Viele Gründerinnen, egal welchen Alters, geraten oft an die selben Grenzen und haben die selben Probleme. Wir zeigen Ihnen die 5 häufigsten Fallstricke für Gründerinnen und wie Sie sie umgehen können:

  1. Selbstzweifel und Entscheidungssicherheit: Viele Gründerinnen stellen eher früher als später Ihr Vorhaben kritisch auf den Prüftstand. Das ist erst einmal gut so. DOCH: Seien Sie ehrlich zu sich selbst. Was können Sie, womit sind Sie überfordert und was ist notwenig, was nicht so. Wenn Sie sich überfordert fühlen oder unsicher sind, suchen Sie sich einen fachlichen Ansprechpartner und jemanden aus dem vertrauten Kreis. So gewinnen Sie mehr Selbstsicherheit und werden realistisch in Ihrem Vorhaben bestärkt. Denn weder zu hoch gesteckte Ziele noch übersteigerte Versagensängste bringen Sie in Ihrer Gründung voran.
  2. Isolation und Einzelkämpferin: Allein Entscheidungen zu treffen und umsetzen und den ganzen Tag mit sich zu arbeiten, bereitet vielen Gründerinnen Probleme, zumindest anfänglich. Wir Frauen brauchen den Austausch weit mehr als die Männer. Ob ein Feedback zu einer Sache ist oder nur der allgemeine Austausch. Für Frauen ist dies sehr wichtig. Sobald Sie Einsamkeit spüren, schaffen Sie Abhilfe! Suchen Sie sich eine Bürogemeinschaft, gehen Sie mit Bekannten mal zu Mittag Essen und vor allem Netzwerken Sie. Denn das können Frauen sehr gut. Zudem bringt dies Potenziale und mögliche Kunden und Geschäfte für Ihr Unternehmen.
  3. Familiäre Spannungen: Partner und Kinder mit dem Unternehmen unter einen Hut zu bringen, gehört wohl zu den größten Herausforderungen einer Gründerin.
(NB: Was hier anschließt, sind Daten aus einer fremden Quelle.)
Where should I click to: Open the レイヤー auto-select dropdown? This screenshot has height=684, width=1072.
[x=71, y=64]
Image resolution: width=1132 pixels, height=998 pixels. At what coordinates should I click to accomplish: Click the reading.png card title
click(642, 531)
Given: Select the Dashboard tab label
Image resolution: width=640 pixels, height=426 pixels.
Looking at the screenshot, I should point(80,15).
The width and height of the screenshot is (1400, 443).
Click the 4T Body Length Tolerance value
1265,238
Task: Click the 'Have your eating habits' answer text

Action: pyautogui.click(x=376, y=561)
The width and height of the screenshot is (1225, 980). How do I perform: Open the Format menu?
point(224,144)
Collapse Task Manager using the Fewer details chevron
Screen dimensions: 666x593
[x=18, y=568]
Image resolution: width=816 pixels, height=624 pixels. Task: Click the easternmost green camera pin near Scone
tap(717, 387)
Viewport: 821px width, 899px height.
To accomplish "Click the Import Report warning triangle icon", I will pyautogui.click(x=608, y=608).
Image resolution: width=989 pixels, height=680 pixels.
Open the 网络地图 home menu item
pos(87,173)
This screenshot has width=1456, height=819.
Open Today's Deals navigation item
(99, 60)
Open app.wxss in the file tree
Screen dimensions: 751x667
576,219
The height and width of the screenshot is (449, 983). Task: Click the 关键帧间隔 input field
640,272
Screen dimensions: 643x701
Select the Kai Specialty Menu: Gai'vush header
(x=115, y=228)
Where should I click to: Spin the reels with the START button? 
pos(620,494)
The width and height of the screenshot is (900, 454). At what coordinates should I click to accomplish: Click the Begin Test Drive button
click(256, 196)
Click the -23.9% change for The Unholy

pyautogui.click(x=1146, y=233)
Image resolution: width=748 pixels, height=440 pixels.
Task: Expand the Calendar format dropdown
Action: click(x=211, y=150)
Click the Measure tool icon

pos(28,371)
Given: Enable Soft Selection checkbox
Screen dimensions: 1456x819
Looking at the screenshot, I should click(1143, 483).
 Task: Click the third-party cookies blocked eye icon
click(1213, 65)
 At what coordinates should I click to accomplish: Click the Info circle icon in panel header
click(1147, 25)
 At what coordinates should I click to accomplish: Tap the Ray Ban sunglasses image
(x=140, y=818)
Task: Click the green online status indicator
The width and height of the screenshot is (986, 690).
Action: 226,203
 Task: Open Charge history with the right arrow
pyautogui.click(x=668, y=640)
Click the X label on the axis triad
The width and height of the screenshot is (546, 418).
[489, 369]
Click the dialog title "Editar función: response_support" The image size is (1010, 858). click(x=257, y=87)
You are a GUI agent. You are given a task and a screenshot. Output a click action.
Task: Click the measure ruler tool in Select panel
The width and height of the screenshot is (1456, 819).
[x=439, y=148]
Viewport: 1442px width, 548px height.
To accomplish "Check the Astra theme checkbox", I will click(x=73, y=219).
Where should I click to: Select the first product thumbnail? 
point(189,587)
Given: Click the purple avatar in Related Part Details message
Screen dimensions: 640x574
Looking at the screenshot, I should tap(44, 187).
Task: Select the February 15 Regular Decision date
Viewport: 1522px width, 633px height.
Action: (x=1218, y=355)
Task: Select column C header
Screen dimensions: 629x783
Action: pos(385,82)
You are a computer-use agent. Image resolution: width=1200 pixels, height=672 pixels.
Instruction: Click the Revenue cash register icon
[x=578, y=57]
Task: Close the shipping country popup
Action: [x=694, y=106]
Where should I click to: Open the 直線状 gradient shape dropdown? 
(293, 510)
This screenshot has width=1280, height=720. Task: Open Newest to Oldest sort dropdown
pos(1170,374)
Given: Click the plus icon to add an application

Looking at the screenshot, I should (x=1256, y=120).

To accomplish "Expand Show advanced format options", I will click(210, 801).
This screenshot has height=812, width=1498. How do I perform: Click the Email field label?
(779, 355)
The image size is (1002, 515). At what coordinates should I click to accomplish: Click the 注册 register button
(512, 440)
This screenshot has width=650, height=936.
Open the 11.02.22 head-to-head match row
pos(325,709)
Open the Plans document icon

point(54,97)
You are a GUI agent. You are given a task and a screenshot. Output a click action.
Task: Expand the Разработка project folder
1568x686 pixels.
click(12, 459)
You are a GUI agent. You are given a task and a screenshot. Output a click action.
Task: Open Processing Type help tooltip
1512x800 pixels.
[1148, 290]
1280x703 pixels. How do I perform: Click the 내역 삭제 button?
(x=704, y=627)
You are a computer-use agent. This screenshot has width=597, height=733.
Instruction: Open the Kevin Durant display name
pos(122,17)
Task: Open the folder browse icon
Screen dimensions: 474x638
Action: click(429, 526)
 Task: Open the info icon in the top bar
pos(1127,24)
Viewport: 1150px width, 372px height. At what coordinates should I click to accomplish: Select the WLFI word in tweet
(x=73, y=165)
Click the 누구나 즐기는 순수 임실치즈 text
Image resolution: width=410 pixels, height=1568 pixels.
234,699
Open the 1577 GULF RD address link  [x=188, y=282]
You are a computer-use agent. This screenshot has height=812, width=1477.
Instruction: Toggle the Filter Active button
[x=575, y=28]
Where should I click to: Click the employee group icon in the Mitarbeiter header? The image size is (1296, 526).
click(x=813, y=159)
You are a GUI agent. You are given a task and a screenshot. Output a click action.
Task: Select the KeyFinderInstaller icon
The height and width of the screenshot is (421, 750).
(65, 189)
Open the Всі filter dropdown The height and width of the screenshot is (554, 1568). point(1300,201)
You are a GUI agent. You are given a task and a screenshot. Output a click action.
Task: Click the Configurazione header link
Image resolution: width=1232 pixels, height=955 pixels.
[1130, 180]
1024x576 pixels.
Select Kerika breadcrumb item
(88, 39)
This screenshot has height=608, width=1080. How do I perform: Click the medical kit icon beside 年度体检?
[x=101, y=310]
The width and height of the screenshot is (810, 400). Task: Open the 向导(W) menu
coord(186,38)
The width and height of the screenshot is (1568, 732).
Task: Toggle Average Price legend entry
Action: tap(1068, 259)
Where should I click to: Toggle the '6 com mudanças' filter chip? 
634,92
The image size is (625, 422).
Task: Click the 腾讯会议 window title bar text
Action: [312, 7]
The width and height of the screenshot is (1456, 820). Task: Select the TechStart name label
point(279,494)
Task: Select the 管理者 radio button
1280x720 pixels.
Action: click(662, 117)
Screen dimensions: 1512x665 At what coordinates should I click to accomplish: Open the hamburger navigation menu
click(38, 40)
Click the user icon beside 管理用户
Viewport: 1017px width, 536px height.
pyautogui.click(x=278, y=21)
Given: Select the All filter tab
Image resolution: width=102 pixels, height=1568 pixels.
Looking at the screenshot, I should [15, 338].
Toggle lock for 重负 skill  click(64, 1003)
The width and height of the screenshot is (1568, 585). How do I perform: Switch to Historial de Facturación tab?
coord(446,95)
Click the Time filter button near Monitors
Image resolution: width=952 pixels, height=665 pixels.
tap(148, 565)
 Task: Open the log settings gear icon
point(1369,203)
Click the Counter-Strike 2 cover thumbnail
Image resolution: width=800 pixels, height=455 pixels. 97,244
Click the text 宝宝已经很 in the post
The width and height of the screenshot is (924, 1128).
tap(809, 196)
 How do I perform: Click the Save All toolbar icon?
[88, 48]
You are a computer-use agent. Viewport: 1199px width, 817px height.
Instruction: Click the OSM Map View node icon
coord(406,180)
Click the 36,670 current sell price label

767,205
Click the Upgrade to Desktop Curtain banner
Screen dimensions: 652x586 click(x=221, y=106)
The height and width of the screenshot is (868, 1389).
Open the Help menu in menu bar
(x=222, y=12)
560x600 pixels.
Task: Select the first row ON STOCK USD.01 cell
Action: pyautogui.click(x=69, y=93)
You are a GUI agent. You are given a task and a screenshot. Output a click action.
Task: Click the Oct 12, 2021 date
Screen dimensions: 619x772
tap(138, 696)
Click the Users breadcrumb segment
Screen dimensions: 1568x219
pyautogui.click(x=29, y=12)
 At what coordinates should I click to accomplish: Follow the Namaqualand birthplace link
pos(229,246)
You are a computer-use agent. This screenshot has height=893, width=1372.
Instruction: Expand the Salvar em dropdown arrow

Trotz reiflicher Überlegung und Absprache mit der Familie im Vorfeld kommt es doch immer wieder zu zeitlichen Engpässen und Abstimmungsproblemen mit dem Partner über den geplanten Abend zu zweit oder mit der Tochter, die sich auf einen Shoppingnachmittag mit Ihnen eingestellt hatte. WICHTIG: Trennen Sie Ihr Unternehmen vom Privatleben, so gut Sie es können. Vermischen Sie keine beruflichen Tätigkeiten in der gemeinsamen Freizeit mit Ihren Kindern oder Ihrem Partner. Sorgen Sie für verbindliche Absprachen zur Kinderbetreeung, auch gern mit Freunden im Austausch. Verteilen Sie die Aufgaben im Haushalt und die Kinder betreffend fair, so dass Ihr Partner und Sie damit gut umgehen können.
  4. Akquise 24/7: Gerade junge Gründerinnen vernachlässigen manchmal die Akquise, da sie nicht so viel Spaß macht, wie das eigentliche Geschäft. Doch das ist fatal. Denn auch in wirtschaftlich guten Zeiten sollten Sie die Augen für neue Aufträge offen halten. Sonst kommt das Auftragsloch schneller als Sie denken. TIPP: Längerfristig mit den Aufträgen planen und somit auch die Akquise immer am Laufen halten.
  5. Alleskönnerinen können nicht alles:Gründerinnen haben oft den Anspruch, alles selbst zu machen. Neben der Akquise und der eigentlichen Leistung dann auch das Marketing, die Webseite und die Buchhaltung. ABER: Seien Sie realistisch. Sie können einfach nicht alles. Im Endergebnis machen Sie alles nur halb oder manches schlechter als es sein könnte oder Sie schaffen es zeitlich einfach nicht. Suchen Sie sich für die Bereiche, die Sie wirklich nicht beherrschen, Unterstützung. Das Geld zahlt sich aus.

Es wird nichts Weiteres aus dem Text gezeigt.